Désiré se préparait pour la battue : affublé de sa tenue kaki-mercenaire, protégé par son gilet jaune fluo et sa casquette orange sanguine, chaussé de ses bottes imperméables et le fusil cassé sur l'épaule, (c'est plus prudent) il partait rejoindre ses collègues chasseurs : Riton, Fifi et les autres.

Les « cochons » n'avaient qu'à bien se tenir ! Ce serait leur fête aujourd'hui !

C'est vrai quoi, disait Riton, ils nous envahissent ! Ils vont être bientôt plus nombreux que nous !

Néanmoins, Riton tenait le même discours à propos des sangliers et des étrangers...

Premier arrêt obligatoire chez Marie-Line (rien à voir avec « Poupoupidou », ah non alors !) pour un p'tit caoua-Armagnac, la gnôle locale, pour réveiller son homme.

La horde de viandards se rendit ensuite en lisière de forêt où Riton les plaça : une partie pour surveiller l'orée du bois sur toute sa longueur, et les autres pour s'enfoncer dans la pinède.

On était fin octobre, l'été gascon était agréable, la brume s'était dissipée (sauf chez certains qui avaient abusé du café arrangé), le soleil était de la partie, la journée s'annonçait jouissive.

Désiré était chasseur occasionnel : pas de chien, (son vieux Voyou était mort) il tirait maxi 10 cartouches par an et visait très mal.

Il préférait de loin se promener dans la garenne, ramasser les cèpes en automne, les pignes parfumées qu'il jetait dans la cheminée et admirer les grues cendrées survolant la lande.

Il avait répondu présent pour ne pas se fâcher avec Riton l'autoritaire.

Bah, il n'était pas obligé de tirer. Il se positionna dans le bois en bout de file, assez loin de son voisin immédiat. Dans le sol sableux, il reconnut l'empreinte des sabots d'un chevreuil, suivit sa piste et l'aperçut, affolé par les aboiements des chiens et les détonations des fusils, détalant au plus vite.
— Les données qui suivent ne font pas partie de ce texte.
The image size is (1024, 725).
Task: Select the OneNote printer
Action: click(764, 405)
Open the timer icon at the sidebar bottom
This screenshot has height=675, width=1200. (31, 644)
Ses sauts gracieux, sa tête élégante surplombée de bois, sa croupe blanche et sa robe fauve, lui suscita un sourire. Quel animal magnifique ! Quel don de la nature ! Jamais il ne lui ferait de mal...

Soudain, Désiré ressentit une douleur vive à l'épaule gauche qui le paralysa. Il s'affala sans bruit dans la bruyère, sa tête reposant sur un oreiller de tourbe et de mousse.

La mère Nature rendit un hommage à ses sens en adoucissant ses derniers instants : des fougères dentelées protégèrent son visage de la brûlure du soleil ; des aiguilles de pin et un tapis d'humus ouaté embaumèrent délicatement sa couche ; des demoiselles peu farouches lui chatouillèrent le nez ; plus haut, sur un pin perché, un pic vert accentua ses percussions, pendant que son voisin l'écureuil fronçait son museau en rythme ; enfin, en fond sonore, des corbeaux bavassèrent en total désaccord. 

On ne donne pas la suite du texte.